Márcio Sampaio fez parte da conquista da Libertadores
Márcio Sampaio fez parte da conquista da LibertadoresArquivo Pessoal

- Já existiram abordagens nesse sentido?

- Já existiram bastantes abordagens. Neste momento, tinha como principal fator a estabilidade da minha família, por isso é que vim da Arábia Saudita. As abordagens que apareceram foram para o continente asiático, lugares onde, para já, não queria embarcar. Saí do melhor clube da Ásia, não fazia sentido estar a regressar.

- Temos muitos portugueses em grandes desafios, em grandes clubes. Qual o segredo das equipas técnicas portuguesas para ter todo este sucesso lá fora?

- Acima de tudo, é uma questão genética e cultural. Isto tem a ver com os nossos antepassados. O treinador português tem uma grande capacidade de adaptação, depois tem um conhecimento muito vasto do futebol em termos táticos, os cursos em Portugal são bem administrados e o treinador português é bem preparado, também é autodidata, absorbe de outros treinadores o que de bom se faz.

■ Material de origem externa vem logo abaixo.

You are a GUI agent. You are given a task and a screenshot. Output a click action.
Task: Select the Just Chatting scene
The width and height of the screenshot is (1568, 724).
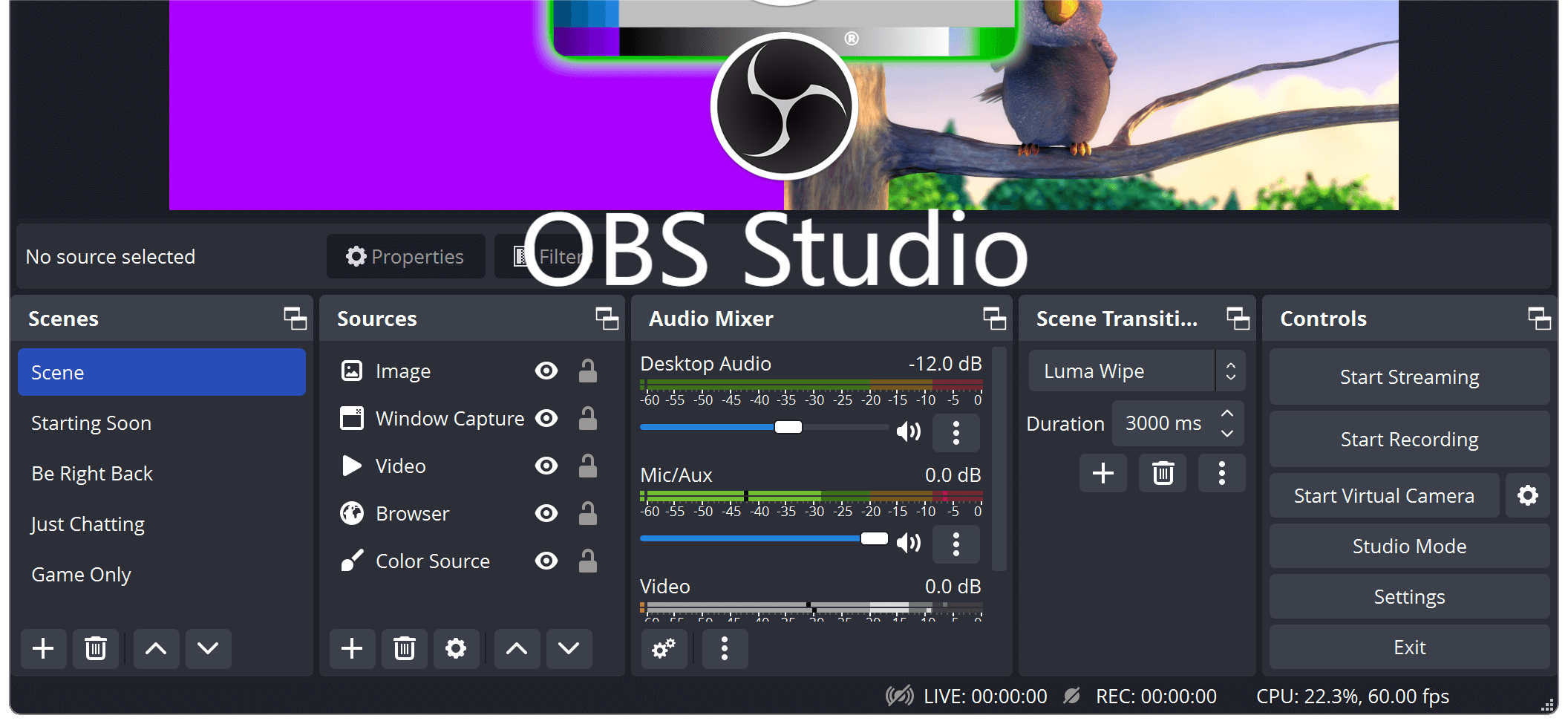(x=88, y=524)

É uma característica tipicamente portuguesa.

Márcio Sampaio está sem clube
Márcio Sampaio está sem clubeArquivo Pessoal

- Almeirinense de gema, envolve-se também no universo dos vinhos. De onde surgiu essa paixão e porque é que investe também na produção de uma marca própria de um vinho, o "Em Campo".

- É um projeto que tenho desde a altura da pandemia. Sendo eu um investidor de vinhos raros, através de uma empresa no estrangeiro, proporcionou-se a possibilidade de fazer esta ligação entre o futebol e o vinho, que são duas áreas que eu gosto. Não podia ser de outra maneira que o nome estivesse associado um pouco ao que eu faço.

- Trabalhou no Sporting, no Benfica. Viemos de uma final da Taça da Liga em que as equipas estiveram frente a frente e que termina com um raro ambiente de fair play no futebol português. Estas imagens podem ser o clique que faltava para termos um ambiente com maior fair play no futebol português?

- Desejava que sim, mas não acredito que aconteça porque o futebol é uma questão de amor e ódio, é de paixão. Fica bem, dá uma outra imagem ao futebol português, mas basta acender o rastilho de alguma coisa e as coisas vão para outro patamar. Nos últimos anos no futebol português, temos visto que tudo o que gera mau ambiente no futebol e que passa para dentro das quatro linhas é provocado por pessoas que não são os intervientes nas quatro linhas. Isso acaba por ir para dentro do campo e as coisas correm da maneira que temos visto nos últimos anos. Esta situação que acabou por acontecer é benéfica, dá uma boa imagem do futebol português, mas se acredito que vai durar para sempre? Não acredito. Era bom, mas não acredito porque temos visto ao longo dos anos coisas do género. Uma vez está bom, outra vez não está tão bem e não podemos esquecer que é um dérbi e dérbis são dérbis e as coisas atingem proporções completamente diferentes.